I reread Decour’s last letter when we got home to Paris, and realized then that I had missed something essential. In a way, as Huck Finn would say, I missed the whole blame point, missed it a thousand miles. Decour was a communist, a Marxist, and buried in the letter is the clear cool claim that he is talking about food because he refuses to talk about God. Vous savez que je m’attendais depuis deux mois à ce qui m’arrive ce matin, aussi ai-je eu le temps de m’y préparer, mais comme je n’ai pas de religion, je n’ai pas sombré dans la méditation de la mort; je me considère un peu comme une feuille qui tombe de l’arbre pour faire du terreau. La qualité du terreau dépendra de celle des feuilles . “You know that I’ve been waiting for two months for what’s going to happen to me this morning, and that I have had time to prepare myself, but, as I have no religion, I have not fallen into a meditation on death; I consider myself a little as a leaf who falls from the tree to make the soil. The quality of the soil depends on that of the leaves.” It is a nonbeliever’s claim, quietly defiant. As I have no religion, I don’t think of death . The questions of food rise from that context.
Faith in history, not to mention in the Utopian state, has vanished, in various ways, noisy and silent, but the relation between the end of faith in Heaven and the assertion of faith in something else has not. The continuity of life is won in the face of time and tragedy, and the rituals of an inn in the country is one of the places that we locate it. We find it here. I don’t believe in a good God, and I don’t believe, as Decour must have, in History. But I believe in the inn of the four seasons: that Decour went there with the girl he loved, that he left her the menu when he knew the Nazis were going to kill him, that it has moved, and not moved, been rebuilt and is still the same, so that we can eat there now. They could walk in now, and be happy again in the garden. It would all be different but they would still be at home. We walked under the sign, and contemplated the connections. He had thought about that in his last moments. That the table came last to mind is another way in which the table always comes first.
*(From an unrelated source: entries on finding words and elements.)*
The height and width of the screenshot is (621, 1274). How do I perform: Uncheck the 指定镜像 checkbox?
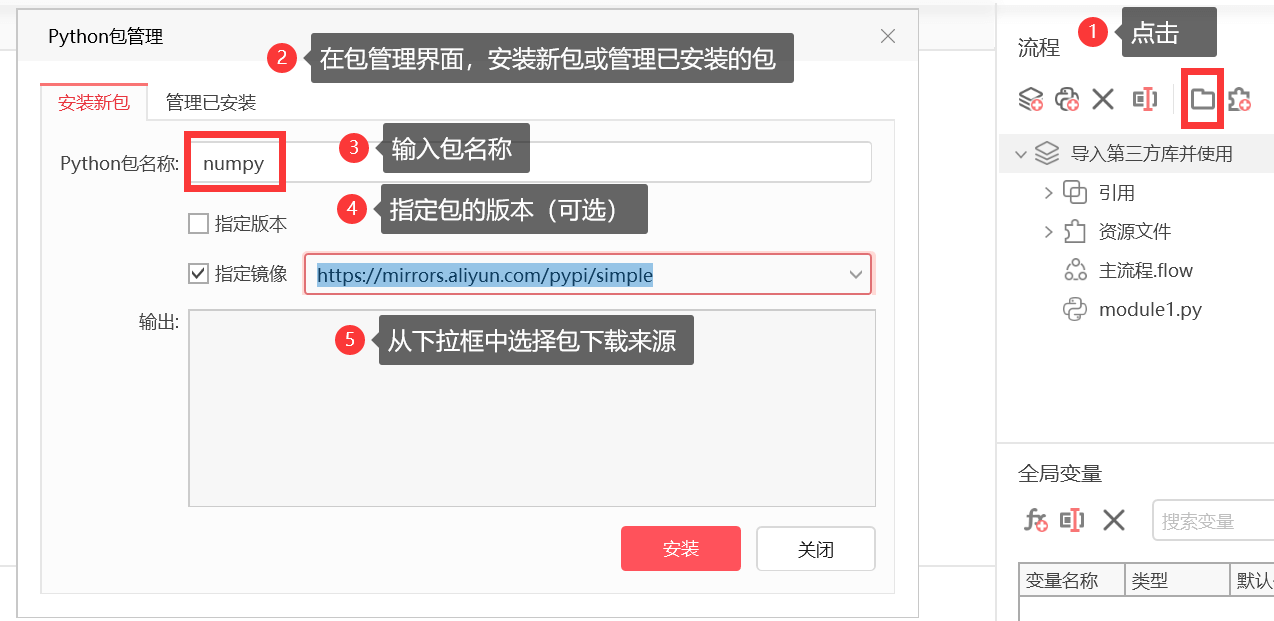pyautogui.click(x=198, y=273)
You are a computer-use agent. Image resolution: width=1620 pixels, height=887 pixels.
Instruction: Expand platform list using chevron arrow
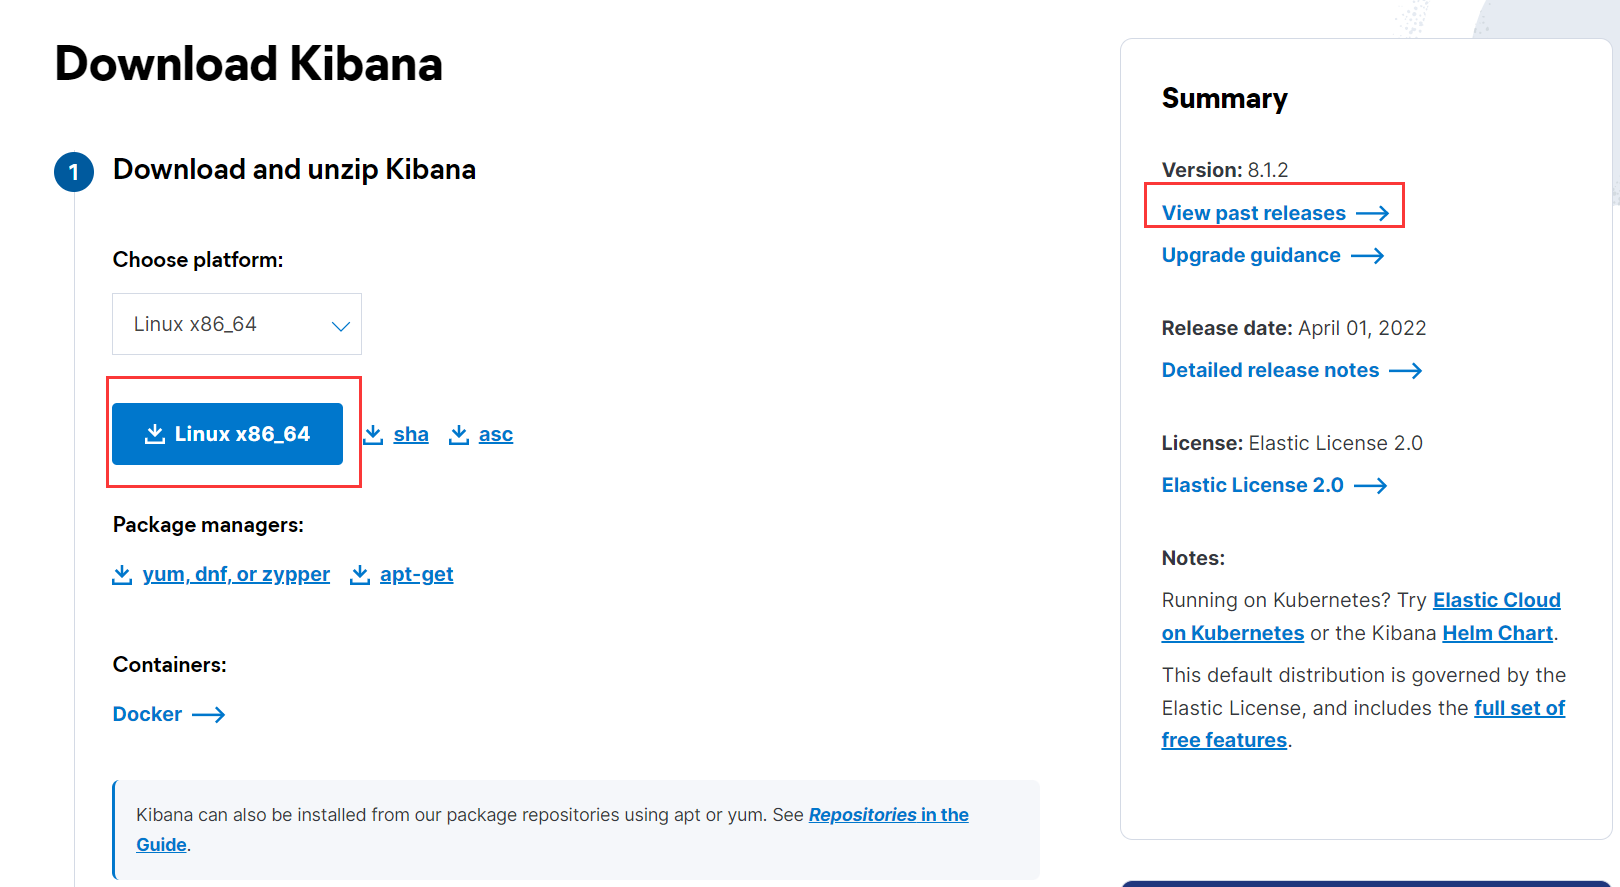tap(340, 326)
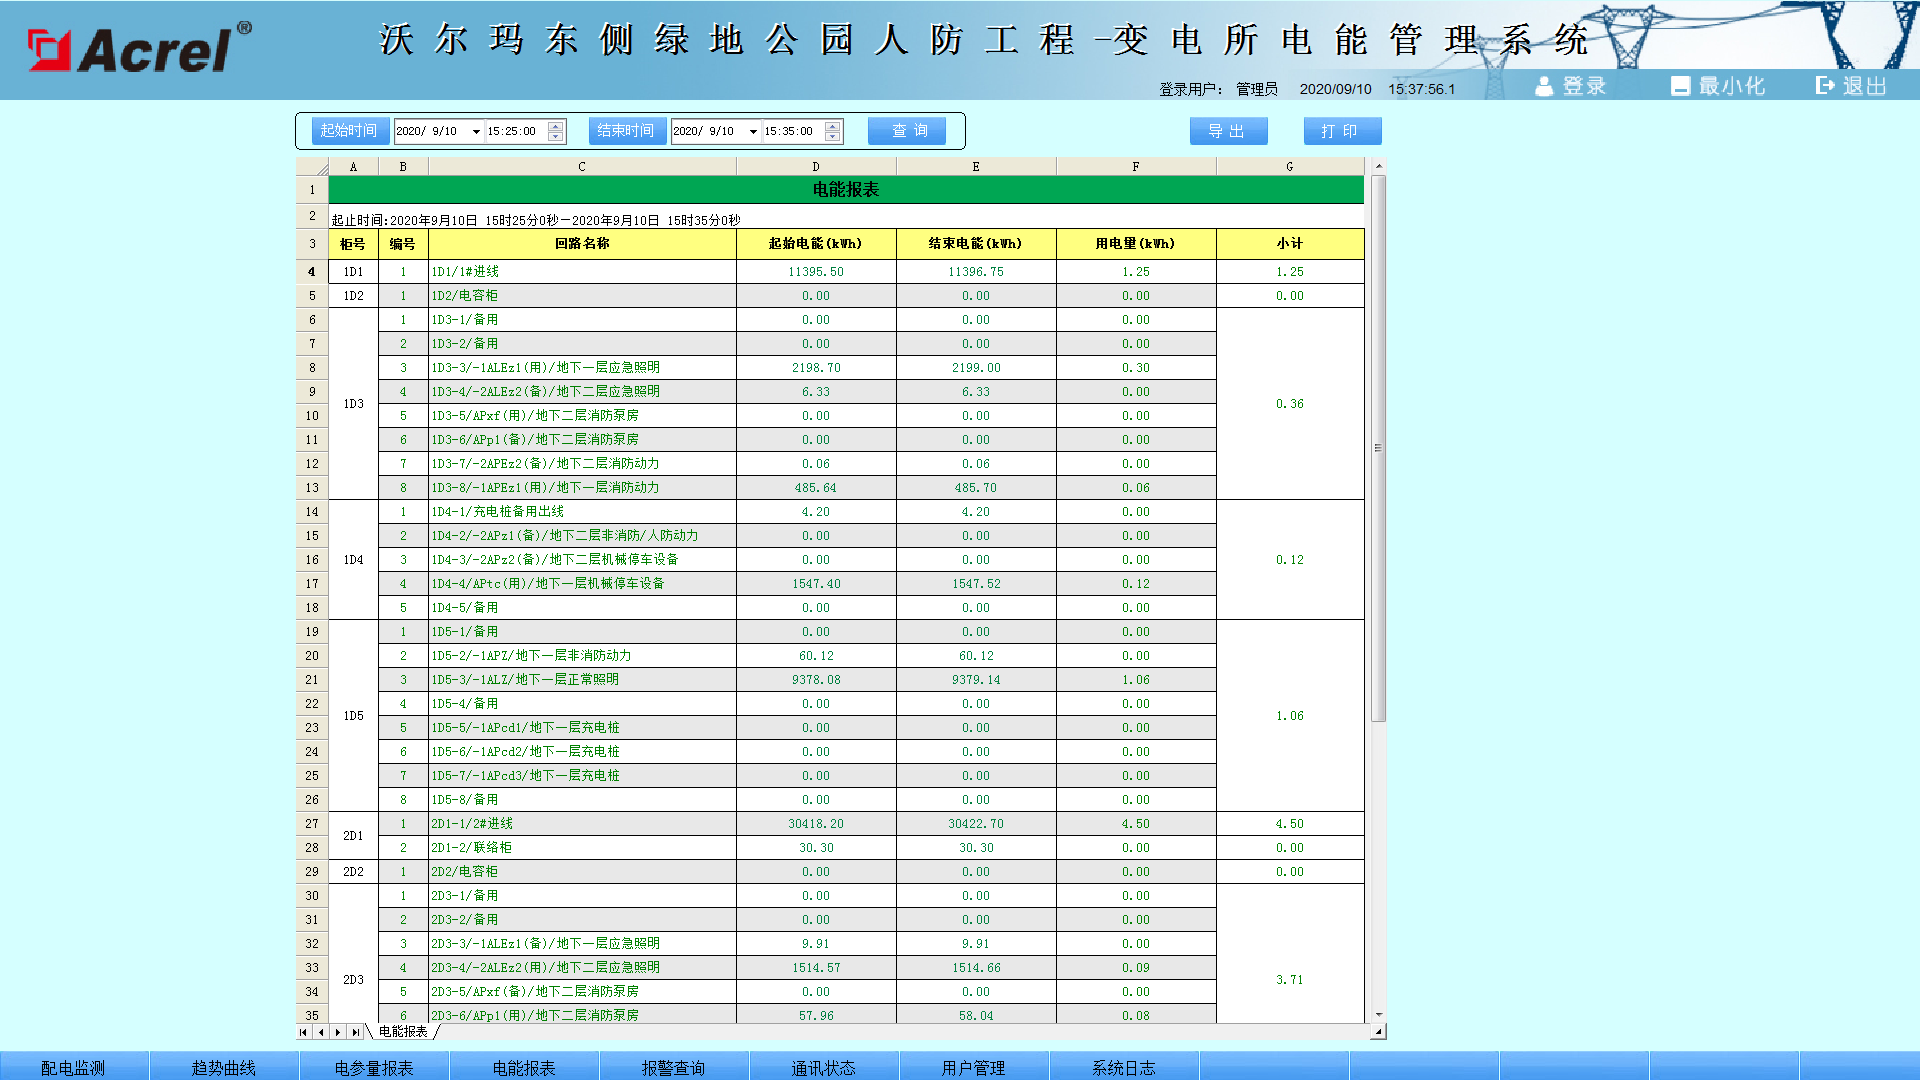Click the 退出 exit icon
The width and height of the screenshot is (1920, 1080).
(1824, 86)
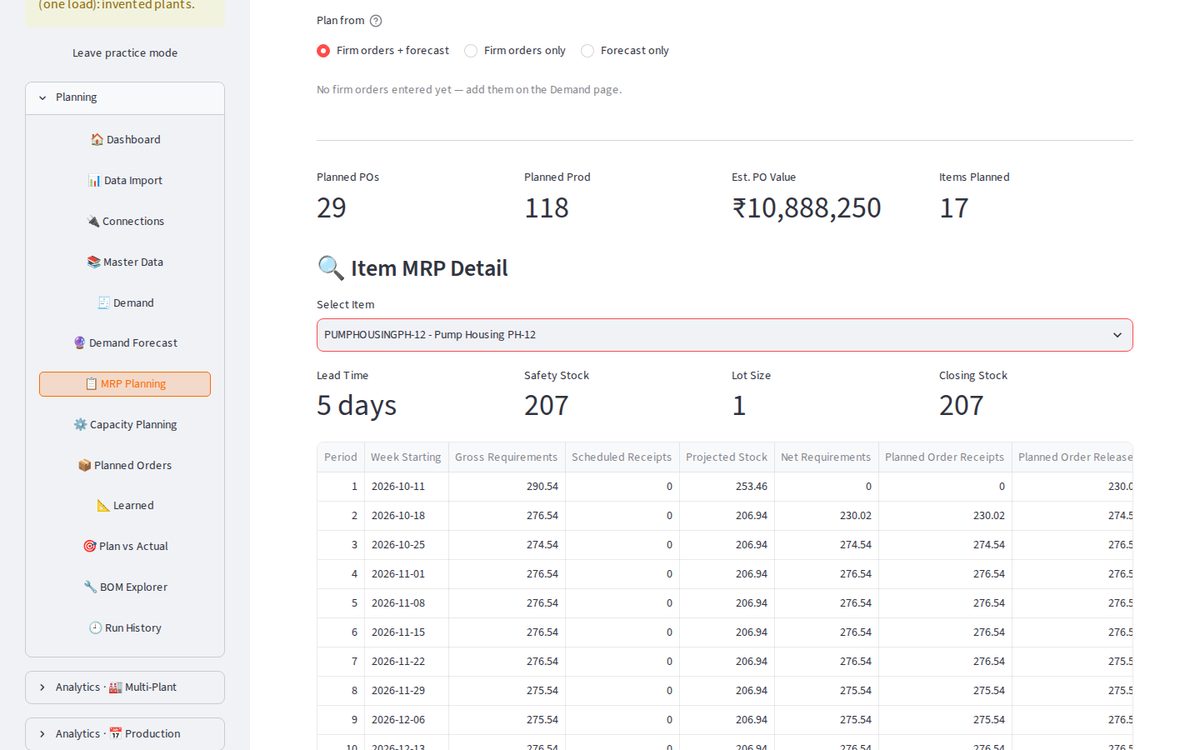Open Data Import bar chart icon
1200x750 pixels.
[125, 181]
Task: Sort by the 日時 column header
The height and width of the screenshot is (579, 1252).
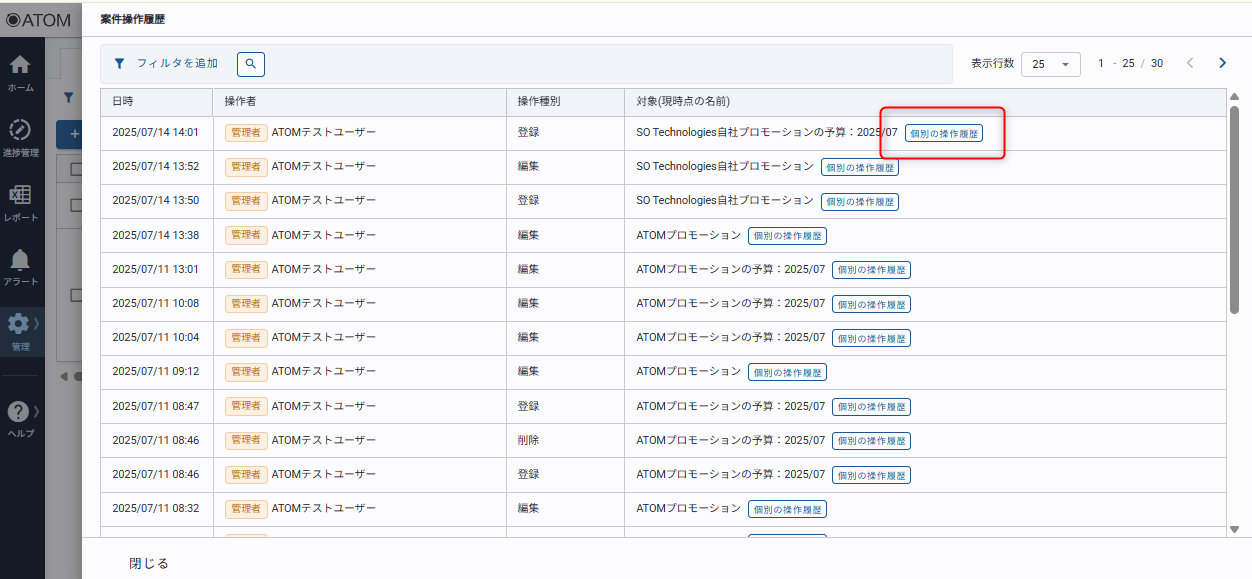Action: (x=123, y=102)
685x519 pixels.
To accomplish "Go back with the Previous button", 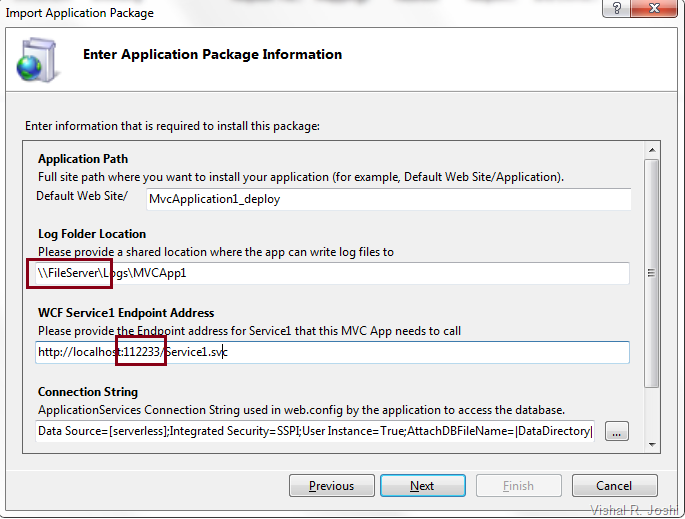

Did I tell you that I found a photograph of him? Here he is. He looks terrifically elegant, doesn’t he? Oddly humorous, and he seems to be making a joke with his fork above those two bowls. What’s he doing, exactly? I think he may have a little bit of pasta in one bowl, and the sauce in the other—a French manner of eating pasta that I’ve often noticed, more controlled and precise than the Italian way. He’s certainly engaged in a small, sweet joke about eating, whatever the joke may be. I look at the picture often, and wonder. In his three-piece suit and neat parted hair, who could imagine that he would choose the fate he chose, and try to keep the pleasures of the table present in his mind even as he did? In any case there he is, and there we are, and whatever connection there may be, straight or crooked, occult or true, it passed across and around a table. For people who believe in this life alone, trying to decide how best to live, questions of food will always be of great importance.